Тем временем к Всеволоду прибыло представительное посольство от черниговского князя Святослава – епископ Порфирий и игумен Ефрем, которым было поручено просить за князя Глеба619. Опасаясь, что добыча уплывет из их рук, владимирцы решили поскорее разделаться хотя бы с Ростиславичами. В городе вновь вспыхнул мятеж. Вооружившись, владимирцы явились на княжий двор и сказали Всеволоду: «Чего их додержати, хочем слепити их». Тут уже «благоверный и богобоязненный» Всеволод не осмелился идти против всего города: «Не могшю удержати людии множьства их ради». Ростиславичей ослепили и выслали из Владимира620. Мстислав вернулся в Новгород, где вскоре умер (1178), после чего новгородцы пригласили княжить его брата Ярополка.
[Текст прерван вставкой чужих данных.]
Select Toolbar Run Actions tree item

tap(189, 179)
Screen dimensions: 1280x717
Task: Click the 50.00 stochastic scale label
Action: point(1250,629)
Это сильно не понравилось владимирцам, которые опять надавили на Всеволода, и тот приказал схватить в своей волости всех новгородских купцов, отобрать их имущество и посадить в темницы. Новгородцы вынуждены были «отпустить» Ярополка и выплатить Всеволоду дань. Но владимирцам этого показалось мало. По их настоянию Всеволод предпринял поход на Ярополка. Владимирское войско пять недель осаждало Торжок, разорило и пожгло все окрестности. О степени ожесточения владимирцев против Новгорода, принявших у себя Ростиславичей, говорит такой факт. Всеволод не хотел начинать приступ, считая, что уже достаточно наказал новгородцев. Однако владимирская «дружина» сказала ему: «Мы не целовать их приехали, они, княже, Богови лжють и тобе». Ратники Всеволода сами бросились на стены Торжка, овладели городом и сожгли его.





Возвращение дружины великого князя Всеволода Юрьевича из похода на Глеба Ростиславича Рязанского; поход войск Глеба Ростиславича в Рязань. Миниатюра из Радзивилловской летописи. XVI в.





Глеба ожидала иная участь: он так и не вышел из владимирской тюрьмы, правда, во многом из-за своего же собственного упрямства. Всеволод предлагал ему свободу с условием, чтобы он отказался от рязанского княжения и жил бы на попечении черниговского князя. Но Глеб отвечал, что лучше умрет в заточении, чем на чужбине. Так и случилось: 30 июня 1177 г. он скончался. Сын его Роман поцеловал крест Всеволоду и был отпущен в Рязань.

Приблизительно тогда же Владимир должны были покинуть два других Всеволодова племянника – Юрий Андреевич, сын Боголюбского621, и Ярослав Мстиславич. Все династические соперники последнего Юрьевича оказались либо в могиле, либо в изгнании. Во Владимирской волости появился новый «самовластец», который очень скоро дал почувствовать всем, что дело Андрея не умерло вместе с ним.

II

На юге тем временем тоже произошли важные перемены. Смерть Андрея и двухлетняя неурядица во Владимирской волости развязали южнорусским князьям руки, позволив им самим распорядиться судьбой киевского стола. Примечательно, что вопрос этот был решен без всякого участия киевлян – настолько ослаб Киев в политическом отношении после разгрома 1169 г.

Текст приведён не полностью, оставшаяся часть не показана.